● **Requirement**
Look over the entries below. Report how many lines hold the word "computer", and only that.

● **Dataset entries**
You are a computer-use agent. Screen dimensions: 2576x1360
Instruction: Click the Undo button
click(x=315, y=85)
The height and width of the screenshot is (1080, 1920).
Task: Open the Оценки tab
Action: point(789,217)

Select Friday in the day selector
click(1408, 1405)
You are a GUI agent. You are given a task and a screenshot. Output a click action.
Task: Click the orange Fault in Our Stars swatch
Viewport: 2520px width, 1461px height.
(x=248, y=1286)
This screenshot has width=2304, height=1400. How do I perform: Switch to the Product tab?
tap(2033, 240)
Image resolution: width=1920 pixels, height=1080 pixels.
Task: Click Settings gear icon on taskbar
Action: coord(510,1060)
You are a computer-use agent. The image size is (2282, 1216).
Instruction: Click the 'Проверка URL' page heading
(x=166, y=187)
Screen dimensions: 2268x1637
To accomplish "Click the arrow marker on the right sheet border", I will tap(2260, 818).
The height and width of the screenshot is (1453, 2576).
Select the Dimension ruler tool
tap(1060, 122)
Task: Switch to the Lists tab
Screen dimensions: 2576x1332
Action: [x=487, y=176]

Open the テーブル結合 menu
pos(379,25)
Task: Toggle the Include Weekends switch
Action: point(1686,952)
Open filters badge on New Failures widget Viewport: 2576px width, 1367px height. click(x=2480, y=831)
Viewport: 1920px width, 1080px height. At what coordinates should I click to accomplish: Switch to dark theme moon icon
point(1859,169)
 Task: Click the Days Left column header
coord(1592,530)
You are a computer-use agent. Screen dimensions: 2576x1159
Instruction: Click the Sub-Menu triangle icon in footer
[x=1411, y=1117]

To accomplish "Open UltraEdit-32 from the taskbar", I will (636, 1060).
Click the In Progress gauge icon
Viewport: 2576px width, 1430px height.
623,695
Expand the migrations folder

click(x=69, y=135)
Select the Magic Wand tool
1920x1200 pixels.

● **Exercise solution**
3